--- start Page excerpt ---

I propose to write auxiliary readers for energy output files for other packages as well.  

For example, both NAMD and Amber write energy information to ASCII files (.out or to stdout, which can be captured to a log file) with slightly different formatting. For plotting, the desired energy terms have to be extracted and written to intermediate files, for example by using a combination of grep and awk.  

In both cases (and similarly to GROMACS), users would benefit from being able to read and plot energy-related terms from within Python, without the need to create intermediate files, and without having to call command line programs from the terminal or with os.system(). Implementation of these readers should be reasonably straightforward (has anyone ever not regretted saying that, by the way?) since these are just ASCII files. Once read, MDAnalysis would no longer need to care about the origin of the data.  

 

> Finally, panedr has pandas as dependency. That's not a problem per se but it's probably not something we want to make a required dependency so you have to think about how to deal with the situation when someone doesn't have pandas installed. 

If pandas should not be a required dependency in MDAnalysis, maybe part of the scope of this project could be to modify/re-implement panedr / a new EDR reader for MDA without pandas utilisation? For the uses I’m imagining, the data can likely be stored in other forms such as numpy arrays as well.  

 

> Can you mock up what you would *like* to write as python commands *if* you had completed your project successfully? 

I’m imagining the new energy readers as part of MDAnalysis.auxiliary. Here is a new .edr reader as an example: 

aux = MDAnalysis.auxiliary.edr.EDRReader(‘ener.edr’) 

These readers would need to work slightly differently from XVGReader,  because more than one data point is contained in the energy files. On initialisation, the EDRReader object checks which terms are present in the file and populates an attribute with that information. I’m not sure which data type would be best, let’s say for now it is a list.  

In: aux.terms 

Out: [“Time”, “Bond”, “Angle”, “Potential” and so on] 

Alternatively, this information could be part of the return value of the reader’s __str__() method. 

The readers would then have methods for extracting data from the files. One desired outcome is attaching the data as auxiliary information to the timesteps of a trajectory. For that,  MDAnalysis.coordinates.base.ProtoReader.add_auxiliary() would need to be modified. Currently, it takes the following parameters:  

add_auxiliary(self, auxname, auxdata, format=None, **kwargs).  

In addition to the name for the auxiliary data attribute (auxname) and the data source (file or aux reader, auxdata), a new parameter is needed for energy files to specify which data to include from auxdata (one of aux.terms). Adding auxiliary data to a trajectory would then work as such: 

u = mda.Universe(foo, bar) 

u.trajectory.add_auxiliary(auxname='epot', auxterm=‘Potential’, auxdata=aux) 

Having loaded the auxiliary data, it can for example be used in selecting certain time steps. (In my test, creating a copy was necessary at this stage to keep time information. I’ll look into this further) 

selected_steps = [ts.copy() for ts in u.trajectory if ts.aux.epot < some_threshold] 

 

Alternatively, if the user is merely interested in extracting plottable data, the energy readers can be used for “unpacking” the selected data into numpy arrays.

--- end Page excerpt ---

■ Required work:
(a) In the energy-reader proposal, which method would need to be modified so that energy data can be attached to the timesteps of a trajectory?
(b) Extend the energy-reader proposal past its final sentence, keeping the same voice.

--- start Record extracts ---

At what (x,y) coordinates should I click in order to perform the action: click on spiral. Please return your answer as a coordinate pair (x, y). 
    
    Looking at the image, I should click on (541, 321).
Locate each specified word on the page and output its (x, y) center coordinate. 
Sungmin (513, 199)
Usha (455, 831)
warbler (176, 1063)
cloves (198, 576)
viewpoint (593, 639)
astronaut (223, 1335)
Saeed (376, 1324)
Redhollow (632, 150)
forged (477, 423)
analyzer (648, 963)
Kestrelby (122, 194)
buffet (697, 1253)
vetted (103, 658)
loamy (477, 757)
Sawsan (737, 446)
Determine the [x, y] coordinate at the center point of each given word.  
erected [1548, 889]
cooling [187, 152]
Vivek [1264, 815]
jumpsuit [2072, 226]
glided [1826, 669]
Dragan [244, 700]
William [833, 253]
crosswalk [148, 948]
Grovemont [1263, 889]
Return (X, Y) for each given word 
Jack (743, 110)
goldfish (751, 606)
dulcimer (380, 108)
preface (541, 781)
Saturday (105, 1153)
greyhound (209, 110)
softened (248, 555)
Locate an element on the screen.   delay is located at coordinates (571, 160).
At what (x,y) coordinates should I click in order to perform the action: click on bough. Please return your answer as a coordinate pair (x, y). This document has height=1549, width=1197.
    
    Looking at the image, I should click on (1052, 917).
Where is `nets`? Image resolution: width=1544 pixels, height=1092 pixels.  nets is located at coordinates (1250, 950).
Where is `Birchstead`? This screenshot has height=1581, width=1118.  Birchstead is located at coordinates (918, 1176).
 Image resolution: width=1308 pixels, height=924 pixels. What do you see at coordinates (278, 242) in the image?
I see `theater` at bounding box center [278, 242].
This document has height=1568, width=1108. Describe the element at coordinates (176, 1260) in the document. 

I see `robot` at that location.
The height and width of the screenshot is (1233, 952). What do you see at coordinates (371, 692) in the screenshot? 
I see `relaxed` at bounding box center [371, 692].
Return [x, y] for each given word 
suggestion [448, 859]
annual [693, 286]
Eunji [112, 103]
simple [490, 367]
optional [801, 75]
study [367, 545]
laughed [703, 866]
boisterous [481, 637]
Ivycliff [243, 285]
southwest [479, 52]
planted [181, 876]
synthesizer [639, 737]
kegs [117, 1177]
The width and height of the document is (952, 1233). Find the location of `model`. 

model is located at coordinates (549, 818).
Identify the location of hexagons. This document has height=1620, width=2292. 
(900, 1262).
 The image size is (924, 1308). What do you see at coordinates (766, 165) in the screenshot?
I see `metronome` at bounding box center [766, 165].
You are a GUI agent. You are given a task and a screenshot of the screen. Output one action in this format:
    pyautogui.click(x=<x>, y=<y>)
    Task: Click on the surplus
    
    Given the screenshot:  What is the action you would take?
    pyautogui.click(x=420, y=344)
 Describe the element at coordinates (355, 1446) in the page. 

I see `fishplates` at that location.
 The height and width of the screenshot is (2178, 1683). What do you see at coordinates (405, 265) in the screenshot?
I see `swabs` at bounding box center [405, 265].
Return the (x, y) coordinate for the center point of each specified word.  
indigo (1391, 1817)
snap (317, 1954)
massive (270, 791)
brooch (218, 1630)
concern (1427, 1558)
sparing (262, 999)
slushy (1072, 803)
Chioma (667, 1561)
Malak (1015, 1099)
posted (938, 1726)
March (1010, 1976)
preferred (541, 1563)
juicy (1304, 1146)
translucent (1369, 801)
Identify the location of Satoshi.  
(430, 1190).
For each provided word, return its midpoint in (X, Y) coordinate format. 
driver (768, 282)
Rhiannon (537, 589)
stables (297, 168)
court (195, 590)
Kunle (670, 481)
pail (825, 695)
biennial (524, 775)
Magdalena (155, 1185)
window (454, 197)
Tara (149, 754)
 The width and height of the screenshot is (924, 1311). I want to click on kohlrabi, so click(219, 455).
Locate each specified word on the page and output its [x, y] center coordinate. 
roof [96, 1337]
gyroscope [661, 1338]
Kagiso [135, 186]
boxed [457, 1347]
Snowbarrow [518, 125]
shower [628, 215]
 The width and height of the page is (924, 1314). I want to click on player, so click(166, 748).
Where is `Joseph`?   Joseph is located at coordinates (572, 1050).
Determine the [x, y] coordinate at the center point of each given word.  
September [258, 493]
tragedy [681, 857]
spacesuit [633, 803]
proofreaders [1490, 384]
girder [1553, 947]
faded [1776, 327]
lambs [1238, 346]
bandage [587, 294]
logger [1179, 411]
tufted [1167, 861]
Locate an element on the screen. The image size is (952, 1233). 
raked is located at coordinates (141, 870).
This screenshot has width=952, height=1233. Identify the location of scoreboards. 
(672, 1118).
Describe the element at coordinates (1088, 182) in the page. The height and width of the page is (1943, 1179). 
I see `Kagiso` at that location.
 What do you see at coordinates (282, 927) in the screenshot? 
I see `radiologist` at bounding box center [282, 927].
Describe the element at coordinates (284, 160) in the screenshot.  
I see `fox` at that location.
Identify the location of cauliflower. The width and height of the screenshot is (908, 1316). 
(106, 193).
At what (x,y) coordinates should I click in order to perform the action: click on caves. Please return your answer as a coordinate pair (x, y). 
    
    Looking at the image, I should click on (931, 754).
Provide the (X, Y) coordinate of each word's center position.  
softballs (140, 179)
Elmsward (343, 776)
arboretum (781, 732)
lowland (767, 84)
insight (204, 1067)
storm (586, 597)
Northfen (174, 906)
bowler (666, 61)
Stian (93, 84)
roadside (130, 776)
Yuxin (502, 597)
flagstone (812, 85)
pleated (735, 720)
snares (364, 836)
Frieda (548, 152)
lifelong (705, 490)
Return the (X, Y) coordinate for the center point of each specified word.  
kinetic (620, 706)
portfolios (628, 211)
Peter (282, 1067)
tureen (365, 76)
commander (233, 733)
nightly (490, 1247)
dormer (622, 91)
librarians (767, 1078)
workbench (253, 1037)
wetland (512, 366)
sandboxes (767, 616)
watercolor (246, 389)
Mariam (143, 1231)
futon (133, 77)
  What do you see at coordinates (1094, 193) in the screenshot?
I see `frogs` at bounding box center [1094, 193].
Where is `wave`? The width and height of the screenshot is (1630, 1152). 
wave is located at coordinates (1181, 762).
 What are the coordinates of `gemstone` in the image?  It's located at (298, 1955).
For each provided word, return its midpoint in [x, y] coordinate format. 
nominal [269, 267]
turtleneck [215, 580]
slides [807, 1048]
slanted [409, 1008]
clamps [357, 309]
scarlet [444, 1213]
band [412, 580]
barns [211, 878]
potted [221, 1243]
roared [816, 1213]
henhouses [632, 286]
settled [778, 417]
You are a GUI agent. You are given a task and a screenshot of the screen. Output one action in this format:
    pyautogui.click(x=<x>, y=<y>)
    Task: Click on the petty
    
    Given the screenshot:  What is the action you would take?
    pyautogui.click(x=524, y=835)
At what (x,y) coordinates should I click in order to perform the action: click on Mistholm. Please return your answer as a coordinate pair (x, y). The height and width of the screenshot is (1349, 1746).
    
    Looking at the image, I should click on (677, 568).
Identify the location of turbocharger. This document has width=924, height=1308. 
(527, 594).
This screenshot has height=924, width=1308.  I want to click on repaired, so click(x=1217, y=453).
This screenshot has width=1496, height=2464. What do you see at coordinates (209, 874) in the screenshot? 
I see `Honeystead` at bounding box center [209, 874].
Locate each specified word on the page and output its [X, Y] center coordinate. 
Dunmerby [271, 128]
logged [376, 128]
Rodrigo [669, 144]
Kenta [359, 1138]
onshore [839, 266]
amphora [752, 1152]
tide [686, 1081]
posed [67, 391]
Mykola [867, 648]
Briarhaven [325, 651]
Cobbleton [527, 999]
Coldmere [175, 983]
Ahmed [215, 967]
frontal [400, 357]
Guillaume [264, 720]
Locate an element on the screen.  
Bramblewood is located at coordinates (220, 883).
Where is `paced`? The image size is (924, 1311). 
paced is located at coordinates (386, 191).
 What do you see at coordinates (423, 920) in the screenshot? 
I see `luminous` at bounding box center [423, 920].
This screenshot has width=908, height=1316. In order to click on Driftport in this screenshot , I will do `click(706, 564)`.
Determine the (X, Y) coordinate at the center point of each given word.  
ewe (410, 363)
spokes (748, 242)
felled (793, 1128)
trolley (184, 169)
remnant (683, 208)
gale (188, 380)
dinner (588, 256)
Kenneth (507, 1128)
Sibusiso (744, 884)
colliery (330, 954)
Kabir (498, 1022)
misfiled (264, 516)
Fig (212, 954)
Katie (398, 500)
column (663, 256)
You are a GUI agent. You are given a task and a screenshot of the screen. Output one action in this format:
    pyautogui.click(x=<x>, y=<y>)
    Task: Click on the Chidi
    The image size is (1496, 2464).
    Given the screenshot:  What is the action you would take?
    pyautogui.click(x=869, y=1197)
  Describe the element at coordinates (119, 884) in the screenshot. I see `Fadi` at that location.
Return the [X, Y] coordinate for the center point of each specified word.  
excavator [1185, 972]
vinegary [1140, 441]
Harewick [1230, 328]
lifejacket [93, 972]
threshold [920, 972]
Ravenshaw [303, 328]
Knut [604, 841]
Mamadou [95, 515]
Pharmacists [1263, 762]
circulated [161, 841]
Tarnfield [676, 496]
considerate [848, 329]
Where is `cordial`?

--- end Record extracts ---

■ Replies:
(a) MDAnalysis.coordinates.base.ProtoReader.add_auxiliary()

(b)
epot = aux.unpack(‘Potential’) 

bond_terms, angle_terms = aux.unpack([‘Bond’, ‘Angle’]) 
 

The readers will also have a method to provide basic statistical information to the user: 

In: aux.statistics(‘Temperature’) 

Out: Temperature:  Average: value, Error estimate: value, RMSD: value,  total drift: value  

 

So this is what I’m imagining new energy readers would do and how they would work. Connecting back to the first point in this email, I would be sure to use this frequently, and I think it could be useful for the community. I am very curious to hear how the community/the core devs feel about the cost-benefit trade-off of these inclusions. If the overall feedback is positive, great, I’ll put together the actual proposal for GSoC. If it is negative, then I’m still glad to have invested the time to think this through a bit more based on Oliver’s input as I have already learned quite a bit more now, and I will instead start working on a proposal for the context-aware guessers.  

Thanks!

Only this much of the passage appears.